After a Rotax engine was apparently found in a Mohajar-6 drone shot down by Ukrainian forces and displayed on CNN in October, BRP stated October 21 it had not given authorization to distributors to “supply military UAV manufacturers in Iran or Russia.”
In January, the BRP, best known for water-skis and snowmobiles, said it has established through a “thorough investigation” set up three months ago that an engine found in a Mohajer-6 drone had not been sold directly to either Iran or Russia. Bombardier ended supplies of the engines to Iran in 2019, although the Mahtabal company in Tehran still markets itself as the official representative for Rotax engines. The date – 2019 – suggests this was a response to the United States 2018 introduction of ‘maximum pressure’ sanctions that threatened punitive action against third parties dealing with Iran. The engines, made primarily for recreational use, would not have been covered by a partial United Nations arms embargo on Iran that expired October in October 2020.
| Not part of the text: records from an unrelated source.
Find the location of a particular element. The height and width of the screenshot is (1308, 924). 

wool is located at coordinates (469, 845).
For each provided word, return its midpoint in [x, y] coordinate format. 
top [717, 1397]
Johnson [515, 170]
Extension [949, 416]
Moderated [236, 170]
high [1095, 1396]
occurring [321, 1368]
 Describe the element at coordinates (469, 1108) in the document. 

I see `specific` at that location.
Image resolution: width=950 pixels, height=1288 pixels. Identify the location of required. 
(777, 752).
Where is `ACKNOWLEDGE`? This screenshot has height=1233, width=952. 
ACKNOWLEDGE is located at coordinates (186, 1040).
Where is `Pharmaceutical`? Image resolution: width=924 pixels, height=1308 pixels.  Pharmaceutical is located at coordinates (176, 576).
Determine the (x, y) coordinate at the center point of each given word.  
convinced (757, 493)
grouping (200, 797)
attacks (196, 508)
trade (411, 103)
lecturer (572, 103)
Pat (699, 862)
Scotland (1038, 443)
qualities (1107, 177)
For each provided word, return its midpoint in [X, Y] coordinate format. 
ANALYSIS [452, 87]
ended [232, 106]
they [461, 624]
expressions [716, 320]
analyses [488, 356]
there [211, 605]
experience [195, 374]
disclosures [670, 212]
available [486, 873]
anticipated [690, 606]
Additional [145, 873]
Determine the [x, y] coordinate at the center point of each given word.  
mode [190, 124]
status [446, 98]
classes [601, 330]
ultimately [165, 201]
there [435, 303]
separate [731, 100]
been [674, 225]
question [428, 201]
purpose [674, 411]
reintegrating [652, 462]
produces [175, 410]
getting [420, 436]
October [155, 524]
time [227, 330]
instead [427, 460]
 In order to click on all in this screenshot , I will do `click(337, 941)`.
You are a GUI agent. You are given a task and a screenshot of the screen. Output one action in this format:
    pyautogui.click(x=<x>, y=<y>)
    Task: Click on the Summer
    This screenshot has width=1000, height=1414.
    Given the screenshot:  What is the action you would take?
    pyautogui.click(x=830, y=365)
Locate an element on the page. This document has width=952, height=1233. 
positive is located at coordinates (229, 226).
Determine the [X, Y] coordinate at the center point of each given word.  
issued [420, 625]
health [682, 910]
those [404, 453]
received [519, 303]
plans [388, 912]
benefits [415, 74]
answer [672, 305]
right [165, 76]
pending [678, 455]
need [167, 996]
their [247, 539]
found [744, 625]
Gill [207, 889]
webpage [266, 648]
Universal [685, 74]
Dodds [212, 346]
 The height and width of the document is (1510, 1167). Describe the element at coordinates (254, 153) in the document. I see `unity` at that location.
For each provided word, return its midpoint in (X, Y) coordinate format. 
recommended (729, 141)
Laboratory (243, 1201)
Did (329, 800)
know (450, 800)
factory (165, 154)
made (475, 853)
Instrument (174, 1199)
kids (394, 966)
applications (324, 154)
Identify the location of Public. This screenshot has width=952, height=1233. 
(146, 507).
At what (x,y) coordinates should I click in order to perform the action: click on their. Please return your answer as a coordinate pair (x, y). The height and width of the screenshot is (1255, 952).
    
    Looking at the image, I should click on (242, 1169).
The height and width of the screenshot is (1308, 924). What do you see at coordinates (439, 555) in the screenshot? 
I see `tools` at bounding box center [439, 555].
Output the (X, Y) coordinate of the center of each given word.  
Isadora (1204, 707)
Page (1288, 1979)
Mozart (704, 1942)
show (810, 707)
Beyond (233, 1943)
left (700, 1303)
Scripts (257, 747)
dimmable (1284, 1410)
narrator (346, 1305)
In early-February, dozens of US lawmakers wrote to President Joe Biden to express concerns about reports that Iranian-made drones recovered in Ukraine contain parts manufactured in the United States.
Later in the month, Axios quoted two EU officials as saying that the European Union is expected to impose sanctions on seven entities connected to the IRGC that the bloc believes are involved in the delivery of drones to Russia.
About the same time, the Biden administration expressed concerns about the support countries like Iran and North Korea provide to Russia to supply embargoed goods like microchips. Thea Candler, the Assistant Secretary of Commerce for Export Administration said, “Russia has turned to other countries, if you can imagine the partners of Iran and North Korea, to fill certain gaps in their purchases that have been created by the fact that our products are leaving the Russian market.” Moreover, the United Kingdom has submitted evidence to the UN showing that the IRGC is violating Security Council resolutions. Sources in Tehran told the Guardian last week that Iran used boats and a state-owned airline to smuggle new types of advanced long-range armed drones to Russia.